Friedman também observa os efeitos “indiretos”. Quando os pais têm interações negativas no trabalho em frente às crianças, elas podem achar que são a fonte dessa tensão. Friedman afirma que, se as crianças virem um pai ansioso e com raiva, elas podem ficar confusas e preocupar-se com os motivos. “[Elas podem] dizer ‘eu fiz alguma coisa errada?’… e começam a sentir-se inseguras.”

Existe também um componente de gênero sobre alguns desses efeitos, segundo Lupu.

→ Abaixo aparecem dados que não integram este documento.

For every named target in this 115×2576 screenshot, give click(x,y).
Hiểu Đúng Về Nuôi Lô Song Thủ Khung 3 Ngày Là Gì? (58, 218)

A influência negativa pode ser mais aguda quando vem das mães, devido à expectativa enraizada de que as mulheres geralmente dedicam-se mais ao trabalho doméstico e aos cuidados com a família do que os pais, de forma que as crianças esperam que elas estejam disponíveis para tarefas como o trabalho doméstico e a criação dos filhos.

Embora alguns pais venham se dedicando mais aos cuidados com a família devido ao trabalho remoto, geralmente é mais “aceito” que os homens tracem linhas rígidas além das quais eles não dedicam atenção para os filhos. Mas Friedman adverte que “os pais não têm ‘passe livre'”, pois eles ainda detêm influência significativa sobre a forma como o trabalho afeta os relacionamentos familiares.